I agree–farm families typically ate such good, healthy foods back then.
I’ll never forget some of the graphic descriptions of the horrors of food processing in The Jungle–and your comment makes me think about how rapidly the nation was shifting from wholesome locally, grown food to branded commercially processed food.
brain workers, haha, love it!
Diana xo
It’s such a wonderfully descriptive phrase. 🙂
Boarders can eat whatever they want 🙂
It’s such pragmatic advice–just keep the boarders happy, and don’t worry about whether their food is healthy. I was surprised that boarders were mentioned as a category of people in this article. Many families must have taken in boarders a hundred years ago.
I’ve always admired the ways they dealt with food back then in order to feed such large families.
It must have taken a lot of planning to raise and preserve sufficient amounts of food to last through the winter.
Ha! Feed the boarders whatever….who cares about cash flow? Anyway, all in all, I think they had a pretty good handle on things. Fun post.
How true–I bet they didn’t feed the boarders expensive foods. I can picture boarders wanting lots of sweets; I wonder if they were expensive to make back then.
Great advice – fruit and vegetables are still the best medicine! We worked and ate differently back then.
In my opinion they ate better back then; and it’s a little sad how processed much of our diet is today.

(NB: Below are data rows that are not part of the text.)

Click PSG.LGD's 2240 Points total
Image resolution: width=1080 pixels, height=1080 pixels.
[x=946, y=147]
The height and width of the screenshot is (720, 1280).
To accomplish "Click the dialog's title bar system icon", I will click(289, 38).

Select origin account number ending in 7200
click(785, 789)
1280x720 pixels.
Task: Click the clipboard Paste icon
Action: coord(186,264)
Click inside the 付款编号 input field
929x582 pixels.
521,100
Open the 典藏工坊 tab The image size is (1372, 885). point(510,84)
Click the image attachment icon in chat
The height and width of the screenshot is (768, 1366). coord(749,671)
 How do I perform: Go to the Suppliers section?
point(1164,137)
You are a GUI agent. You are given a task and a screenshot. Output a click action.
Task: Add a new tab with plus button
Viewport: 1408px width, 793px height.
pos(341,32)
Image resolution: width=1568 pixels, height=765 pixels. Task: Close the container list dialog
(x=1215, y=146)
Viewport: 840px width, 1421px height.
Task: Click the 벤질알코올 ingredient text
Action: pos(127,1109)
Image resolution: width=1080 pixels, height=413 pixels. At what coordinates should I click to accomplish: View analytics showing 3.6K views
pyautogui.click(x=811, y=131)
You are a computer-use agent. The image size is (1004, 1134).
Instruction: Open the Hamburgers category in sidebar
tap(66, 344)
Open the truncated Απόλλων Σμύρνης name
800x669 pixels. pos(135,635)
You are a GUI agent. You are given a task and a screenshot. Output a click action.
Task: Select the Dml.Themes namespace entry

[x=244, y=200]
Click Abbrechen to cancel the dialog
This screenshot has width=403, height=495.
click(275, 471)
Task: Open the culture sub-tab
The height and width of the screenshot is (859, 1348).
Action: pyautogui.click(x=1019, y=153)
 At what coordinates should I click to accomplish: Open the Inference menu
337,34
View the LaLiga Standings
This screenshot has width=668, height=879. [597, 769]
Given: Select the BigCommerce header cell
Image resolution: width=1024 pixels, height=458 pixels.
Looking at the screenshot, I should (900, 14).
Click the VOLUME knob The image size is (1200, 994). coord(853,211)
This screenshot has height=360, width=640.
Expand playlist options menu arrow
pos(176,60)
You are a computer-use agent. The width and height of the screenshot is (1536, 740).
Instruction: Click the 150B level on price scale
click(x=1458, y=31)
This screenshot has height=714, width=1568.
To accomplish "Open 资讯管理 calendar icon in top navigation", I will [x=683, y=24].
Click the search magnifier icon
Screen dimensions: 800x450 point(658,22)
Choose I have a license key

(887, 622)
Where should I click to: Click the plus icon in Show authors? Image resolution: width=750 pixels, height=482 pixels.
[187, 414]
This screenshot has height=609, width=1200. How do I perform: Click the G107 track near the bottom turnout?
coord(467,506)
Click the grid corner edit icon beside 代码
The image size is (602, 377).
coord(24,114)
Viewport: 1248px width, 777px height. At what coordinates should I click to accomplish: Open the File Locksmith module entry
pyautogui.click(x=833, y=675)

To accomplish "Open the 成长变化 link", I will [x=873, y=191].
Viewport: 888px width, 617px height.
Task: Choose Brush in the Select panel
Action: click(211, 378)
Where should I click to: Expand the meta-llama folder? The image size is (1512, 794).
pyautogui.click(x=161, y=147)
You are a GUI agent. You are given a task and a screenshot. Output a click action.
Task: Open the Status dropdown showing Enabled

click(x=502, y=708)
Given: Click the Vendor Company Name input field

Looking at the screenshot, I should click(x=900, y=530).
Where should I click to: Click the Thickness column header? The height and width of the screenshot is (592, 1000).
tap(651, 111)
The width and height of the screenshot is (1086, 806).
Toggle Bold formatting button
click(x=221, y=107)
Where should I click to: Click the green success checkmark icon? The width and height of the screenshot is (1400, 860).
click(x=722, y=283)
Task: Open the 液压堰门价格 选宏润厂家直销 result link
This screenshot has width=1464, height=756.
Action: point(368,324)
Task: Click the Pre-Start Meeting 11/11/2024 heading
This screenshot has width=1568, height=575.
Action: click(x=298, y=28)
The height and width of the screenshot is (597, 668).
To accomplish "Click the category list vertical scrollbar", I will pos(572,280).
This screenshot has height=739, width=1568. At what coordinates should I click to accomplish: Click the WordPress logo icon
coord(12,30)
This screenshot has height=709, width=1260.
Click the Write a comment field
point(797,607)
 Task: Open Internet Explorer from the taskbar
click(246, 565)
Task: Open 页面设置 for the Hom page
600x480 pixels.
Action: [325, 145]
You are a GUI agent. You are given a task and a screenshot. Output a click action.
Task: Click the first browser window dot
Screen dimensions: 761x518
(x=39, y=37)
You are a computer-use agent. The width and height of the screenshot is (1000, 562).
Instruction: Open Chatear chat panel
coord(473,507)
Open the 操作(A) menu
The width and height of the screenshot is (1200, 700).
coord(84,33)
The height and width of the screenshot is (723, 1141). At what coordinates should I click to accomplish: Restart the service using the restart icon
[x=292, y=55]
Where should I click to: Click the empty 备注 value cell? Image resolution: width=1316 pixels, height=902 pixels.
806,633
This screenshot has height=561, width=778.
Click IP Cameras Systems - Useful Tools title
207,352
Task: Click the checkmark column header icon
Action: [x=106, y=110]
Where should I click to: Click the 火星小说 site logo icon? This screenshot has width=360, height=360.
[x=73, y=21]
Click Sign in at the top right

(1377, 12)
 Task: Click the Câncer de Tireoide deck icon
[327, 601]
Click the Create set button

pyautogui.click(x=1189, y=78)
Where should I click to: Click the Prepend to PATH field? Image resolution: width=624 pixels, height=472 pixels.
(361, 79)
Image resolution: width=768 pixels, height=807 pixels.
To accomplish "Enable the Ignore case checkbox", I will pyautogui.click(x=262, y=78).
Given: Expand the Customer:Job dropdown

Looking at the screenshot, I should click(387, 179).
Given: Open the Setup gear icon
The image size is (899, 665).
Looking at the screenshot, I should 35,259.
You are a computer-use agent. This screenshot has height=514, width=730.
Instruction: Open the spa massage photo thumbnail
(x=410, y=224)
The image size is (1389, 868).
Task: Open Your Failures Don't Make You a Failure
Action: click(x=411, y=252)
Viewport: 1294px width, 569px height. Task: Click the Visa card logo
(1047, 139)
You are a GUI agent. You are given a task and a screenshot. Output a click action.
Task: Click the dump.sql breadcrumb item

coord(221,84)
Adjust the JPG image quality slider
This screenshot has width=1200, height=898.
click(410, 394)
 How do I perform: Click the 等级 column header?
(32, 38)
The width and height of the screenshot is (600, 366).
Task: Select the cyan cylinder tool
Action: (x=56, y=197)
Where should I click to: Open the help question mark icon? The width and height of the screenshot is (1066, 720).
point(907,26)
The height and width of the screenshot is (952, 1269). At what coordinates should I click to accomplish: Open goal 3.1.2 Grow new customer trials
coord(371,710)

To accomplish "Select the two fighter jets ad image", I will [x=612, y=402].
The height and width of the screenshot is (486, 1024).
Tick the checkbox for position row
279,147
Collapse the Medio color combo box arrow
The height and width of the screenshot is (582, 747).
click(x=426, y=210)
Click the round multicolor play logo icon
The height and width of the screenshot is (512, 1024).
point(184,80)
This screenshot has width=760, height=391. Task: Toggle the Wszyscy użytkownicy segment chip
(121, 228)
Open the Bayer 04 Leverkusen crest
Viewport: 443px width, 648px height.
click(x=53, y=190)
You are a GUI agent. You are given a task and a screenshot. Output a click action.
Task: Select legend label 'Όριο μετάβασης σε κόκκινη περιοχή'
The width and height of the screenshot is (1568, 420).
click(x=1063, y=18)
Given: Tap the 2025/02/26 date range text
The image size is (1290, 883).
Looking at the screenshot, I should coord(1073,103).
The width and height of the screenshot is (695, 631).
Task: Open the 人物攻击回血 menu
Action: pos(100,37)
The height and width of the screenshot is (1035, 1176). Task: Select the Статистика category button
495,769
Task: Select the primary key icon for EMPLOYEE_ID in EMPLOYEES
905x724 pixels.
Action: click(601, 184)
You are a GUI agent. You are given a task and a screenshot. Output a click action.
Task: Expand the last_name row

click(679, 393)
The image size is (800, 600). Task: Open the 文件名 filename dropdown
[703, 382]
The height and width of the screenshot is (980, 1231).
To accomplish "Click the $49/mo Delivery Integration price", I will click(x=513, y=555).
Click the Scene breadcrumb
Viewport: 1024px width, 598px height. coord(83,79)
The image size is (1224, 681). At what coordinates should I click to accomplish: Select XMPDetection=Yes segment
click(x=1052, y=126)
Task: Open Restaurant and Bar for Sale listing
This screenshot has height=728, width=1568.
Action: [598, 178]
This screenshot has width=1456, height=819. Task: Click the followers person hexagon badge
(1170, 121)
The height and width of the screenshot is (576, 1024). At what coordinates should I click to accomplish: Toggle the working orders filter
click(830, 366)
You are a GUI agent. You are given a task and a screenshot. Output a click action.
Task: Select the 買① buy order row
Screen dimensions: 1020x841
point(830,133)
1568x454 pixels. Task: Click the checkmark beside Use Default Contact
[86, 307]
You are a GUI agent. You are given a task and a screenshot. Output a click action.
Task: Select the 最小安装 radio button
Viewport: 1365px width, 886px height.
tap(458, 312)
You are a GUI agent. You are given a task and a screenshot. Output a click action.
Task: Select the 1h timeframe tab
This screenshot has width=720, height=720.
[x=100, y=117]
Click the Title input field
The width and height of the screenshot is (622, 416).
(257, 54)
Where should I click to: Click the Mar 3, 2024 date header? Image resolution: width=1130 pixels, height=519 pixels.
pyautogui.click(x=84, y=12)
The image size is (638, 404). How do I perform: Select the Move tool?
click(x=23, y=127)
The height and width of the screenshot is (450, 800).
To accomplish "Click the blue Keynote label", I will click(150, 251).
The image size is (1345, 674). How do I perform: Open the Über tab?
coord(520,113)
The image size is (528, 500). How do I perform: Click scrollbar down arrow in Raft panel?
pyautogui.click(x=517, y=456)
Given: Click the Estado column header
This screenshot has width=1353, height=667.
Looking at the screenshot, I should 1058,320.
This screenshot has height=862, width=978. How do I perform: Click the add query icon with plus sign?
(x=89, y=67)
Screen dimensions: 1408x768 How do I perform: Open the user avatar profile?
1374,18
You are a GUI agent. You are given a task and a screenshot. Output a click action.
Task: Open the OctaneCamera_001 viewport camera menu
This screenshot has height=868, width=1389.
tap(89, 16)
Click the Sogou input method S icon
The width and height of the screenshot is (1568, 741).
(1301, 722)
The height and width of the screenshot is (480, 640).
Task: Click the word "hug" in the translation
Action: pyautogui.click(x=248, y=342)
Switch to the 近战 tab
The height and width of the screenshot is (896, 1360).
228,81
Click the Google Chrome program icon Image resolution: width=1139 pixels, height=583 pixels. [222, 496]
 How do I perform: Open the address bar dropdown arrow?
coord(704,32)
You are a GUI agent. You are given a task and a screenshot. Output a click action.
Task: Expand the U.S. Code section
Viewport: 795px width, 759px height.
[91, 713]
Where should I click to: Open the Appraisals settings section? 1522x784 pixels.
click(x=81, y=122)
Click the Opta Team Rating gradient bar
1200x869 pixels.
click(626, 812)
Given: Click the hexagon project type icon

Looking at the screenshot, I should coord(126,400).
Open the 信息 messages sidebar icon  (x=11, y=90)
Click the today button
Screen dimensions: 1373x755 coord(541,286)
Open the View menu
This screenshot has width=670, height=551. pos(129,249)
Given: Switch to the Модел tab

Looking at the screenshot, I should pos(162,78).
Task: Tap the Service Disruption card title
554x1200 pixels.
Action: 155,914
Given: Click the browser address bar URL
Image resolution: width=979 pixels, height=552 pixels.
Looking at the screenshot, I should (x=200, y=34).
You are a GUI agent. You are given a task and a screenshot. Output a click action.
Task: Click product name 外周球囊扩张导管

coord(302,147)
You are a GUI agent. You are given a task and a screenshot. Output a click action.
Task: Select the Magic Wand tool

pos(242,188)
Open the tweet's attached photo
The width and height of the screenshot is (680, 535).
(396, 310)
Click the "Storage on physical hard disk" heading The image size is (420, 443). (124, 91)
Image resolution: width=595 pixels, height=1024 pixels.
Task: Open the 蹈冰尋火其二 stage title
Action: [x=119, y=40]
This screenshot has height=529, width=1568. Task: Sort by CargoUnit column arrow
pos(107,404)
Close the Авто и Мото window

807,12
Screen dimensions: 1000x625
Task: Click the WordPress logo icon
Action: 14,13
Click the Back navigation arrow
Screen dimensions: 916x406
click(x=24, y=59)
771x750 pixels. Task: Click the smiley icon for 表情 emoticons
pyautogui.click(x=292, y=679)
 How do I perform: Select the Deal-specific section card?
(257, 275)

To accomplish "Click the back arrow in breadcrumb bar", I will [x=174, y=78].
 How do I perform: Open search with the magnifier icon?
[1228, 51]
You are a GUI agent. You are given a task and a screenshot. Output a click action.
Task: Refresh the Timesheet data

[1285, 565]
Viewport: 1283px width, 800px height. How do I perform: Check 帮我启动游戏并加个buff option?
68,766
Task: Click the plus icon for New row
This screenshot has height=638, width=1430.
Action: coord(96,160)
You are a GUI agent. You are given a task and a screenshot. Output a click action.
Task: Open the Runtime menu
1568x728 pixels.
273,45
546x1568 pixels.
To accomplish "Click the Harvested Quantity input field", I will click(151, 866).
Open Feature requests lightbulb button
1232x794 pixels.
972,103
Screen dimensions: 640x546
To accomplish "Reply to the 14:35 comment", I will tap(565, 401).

My mother was one of 12: 6 boys and 6 girls. Can you imagine the food my grandmother cooked??? And they grew almost everything themselves…
Whew–your grandmother must have cooked and preserved huge amounts of food. At least she had lots of helpers. 🙂
Fascinating!
And even though women did incredibly physical work, it wasn’t deemed muscular work.
It’s interesting how the author categorized people in different ways than what we’d probably do today.